Statistics from Altmetric.com
There has been much talk recently in BMJ Global Health, in other journals, and on social media platforms, about equity in global health research. But there has been little guidance on how to write about global health in a way that advances equity and justice. Inspired by a famous satirical article by the Kenyan author Binyavanga Wainaina, I present some guidelines for how (not) to write about global health.1
It is frequently said that buy-in from local stakeholders is essential for the success of any global health project. Without local buy-in, your project is likely not to be adopted by the community and be sustainable. In order to ensure that your project has the buy-in of the community, set up a 1- to 2-day workshop with community members to get their input on the project for which you already have funding and a protocol. As long as this workshop is held, and you mention it in your final write-up, it will be clear to your readers that you were able to obtain the buy-in of the community. Do not pay too much attention to what is discussed at the workshop; you already understand the issues and know exactly what the community needs. Plus, you already have funding for this particular project, and it is unlikely that the project will change significantly based on the actual needs expressed at this workshop.

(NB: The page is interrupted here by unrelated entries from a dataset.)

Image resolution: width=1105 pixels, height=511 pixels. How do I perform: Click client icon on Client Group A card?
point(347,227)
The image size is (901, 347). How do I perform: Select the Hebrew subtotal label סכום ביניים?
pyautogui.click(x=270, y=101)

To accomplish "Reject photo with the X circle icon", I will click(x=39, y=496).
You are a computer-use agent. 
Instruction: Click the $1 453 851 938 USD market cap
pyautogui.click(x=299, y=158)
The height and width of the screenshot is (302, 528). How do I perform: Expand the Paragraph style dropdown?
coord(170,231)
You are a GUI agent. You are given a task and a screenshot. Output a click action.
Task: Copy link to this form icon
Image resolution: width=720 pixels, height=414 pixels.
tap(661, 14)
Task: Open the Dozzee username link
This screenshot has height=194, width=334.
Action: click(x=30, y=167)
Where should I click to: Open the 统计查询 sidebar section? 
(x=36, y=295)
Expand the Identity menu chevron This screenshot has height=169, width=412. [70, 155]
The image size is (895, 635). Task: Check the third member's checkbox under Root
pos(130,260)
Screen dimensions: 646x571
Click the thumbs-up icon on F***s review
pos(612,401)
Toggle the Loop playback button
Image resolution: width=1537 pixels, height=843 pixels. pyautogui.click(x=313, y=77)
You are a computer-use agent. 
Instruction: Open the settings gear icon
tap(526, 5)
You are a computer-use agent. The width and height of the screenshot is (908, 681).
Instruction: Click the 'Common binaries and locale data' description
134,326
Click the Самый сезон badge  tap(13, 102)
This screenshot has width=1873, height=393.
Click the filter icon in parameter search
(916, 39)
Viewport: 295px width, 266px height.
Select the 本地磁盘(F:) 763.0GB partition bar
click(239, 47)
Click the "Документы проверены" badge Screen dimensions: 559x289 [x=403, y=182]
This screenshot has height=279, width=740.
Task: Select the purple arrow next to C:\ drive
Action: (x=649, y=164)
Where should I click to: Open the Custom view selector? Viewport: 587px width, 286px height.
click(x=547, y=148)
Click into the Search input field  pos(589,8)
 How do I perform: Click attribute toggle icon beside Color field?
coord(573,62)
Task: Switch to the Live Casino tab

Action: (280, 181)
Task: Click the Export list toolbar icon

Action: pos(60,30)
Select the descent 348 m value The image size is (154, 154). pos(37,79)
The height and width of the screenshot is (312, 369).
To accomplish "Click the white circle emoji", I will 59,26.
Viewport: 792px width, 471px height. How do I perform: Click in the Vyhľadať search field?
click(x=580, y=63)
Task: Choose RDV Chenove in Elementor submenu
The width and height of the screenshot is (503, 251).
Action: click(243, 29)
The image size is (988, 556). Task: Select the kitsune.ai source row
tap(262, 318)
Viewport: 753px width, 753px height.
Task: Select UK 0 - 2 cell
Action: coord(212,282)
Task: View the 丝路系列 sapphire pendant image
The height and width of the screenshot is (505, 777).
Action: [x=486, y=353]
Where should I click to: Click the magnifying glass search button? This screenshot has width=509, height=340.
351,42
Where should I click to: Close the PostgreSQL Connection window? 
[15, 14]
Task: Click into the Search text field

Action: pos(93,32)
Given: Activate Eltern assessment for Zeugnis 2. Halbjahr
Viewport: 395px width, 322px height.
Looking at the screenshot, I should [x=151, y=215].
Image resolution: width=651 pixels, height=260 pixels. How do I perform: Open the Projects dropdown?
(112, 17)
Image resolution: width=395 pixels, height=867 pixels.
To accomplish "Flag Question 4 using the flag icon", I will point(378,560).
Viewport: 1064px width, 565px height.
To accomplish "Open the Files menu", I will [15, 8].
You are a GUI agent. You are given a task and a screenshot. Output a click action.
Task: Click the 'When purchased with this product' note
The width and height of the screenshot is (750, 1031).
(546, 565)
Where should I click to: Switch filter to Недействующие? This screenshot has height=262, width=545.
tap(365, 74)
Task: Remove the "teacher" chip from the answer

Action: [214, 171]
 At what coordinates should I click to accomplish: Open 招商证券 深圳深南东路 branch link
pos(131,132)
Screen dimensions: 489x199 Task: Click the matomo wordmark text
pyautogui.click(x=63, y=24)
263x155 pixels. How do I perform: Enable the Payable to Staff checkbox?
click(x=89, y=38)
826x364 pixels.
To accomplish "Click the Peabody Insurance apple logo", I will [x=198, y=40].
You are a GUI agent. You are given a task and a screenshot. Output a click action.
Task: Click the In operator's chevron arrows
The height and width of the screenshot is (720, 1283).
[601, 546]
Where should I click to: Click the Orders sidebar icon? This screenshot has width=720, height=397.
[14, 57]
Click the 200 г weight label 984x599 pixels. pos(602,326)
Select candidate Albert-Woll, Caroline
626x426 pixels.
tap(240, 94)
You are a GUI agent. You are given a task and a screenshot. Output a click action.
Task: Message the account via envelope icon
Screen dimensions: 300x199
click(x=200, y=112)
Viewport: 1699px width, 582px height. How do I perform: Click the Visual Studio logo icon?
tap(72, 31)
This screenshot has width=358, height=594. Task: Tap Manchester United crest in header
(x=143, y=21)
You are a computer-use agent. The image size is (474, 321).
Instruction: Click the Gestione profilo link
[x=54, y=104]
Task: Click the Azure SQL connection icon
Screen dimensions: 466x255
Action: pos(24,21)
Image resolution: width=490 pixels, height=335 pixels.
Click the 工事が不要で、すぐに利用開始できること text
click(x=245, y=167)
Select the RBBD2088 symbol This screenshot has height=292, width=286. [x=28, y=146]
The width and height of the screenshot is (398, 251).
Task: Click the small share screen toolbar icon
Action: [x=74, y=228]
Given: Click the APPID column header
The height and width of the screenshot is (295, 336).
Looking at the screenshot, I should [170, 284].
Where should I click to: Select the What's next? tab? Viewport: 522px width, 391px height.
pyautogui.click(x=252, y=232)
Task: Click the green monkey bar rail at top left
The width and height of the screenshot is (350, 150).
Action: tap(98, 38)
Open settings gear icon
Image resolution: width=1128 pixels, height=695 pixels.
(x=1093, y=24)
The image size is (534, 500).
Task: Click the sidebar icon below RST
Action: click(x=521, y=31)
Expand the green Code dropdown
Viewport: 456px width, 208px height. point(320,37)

Let sustainability worry about itself when the time comes. Your main task at hand is to develop and execute your project successfully (by your standards), write up the results and publish your manuscript. You need to meet those grant deadlines! You can worry about sustainability after the project is complete or better yet let somebody else worry about it.
Do not expend too much energy to find true collaborators on the ground from the very beginning. This can be time-consuming, and you have grant application deadlines to meet. Design the project and secure the funding first. That is the most important thing. Without funding, there will be no project. After the funding is obtained, then and only then should you seek out the buy-in of your local counterparts.
One week in a country or community is a significant experience and exposure to the intricacies of a particular culture for you to be able to write about that country or community’s problems and propose solutions. With 1 week on the ground, you’ll get the general idea. Lots of poverty and death, helpless people, corrupt national or local governments, something about colonialism, and oh yes, weak health systems. You get the idea.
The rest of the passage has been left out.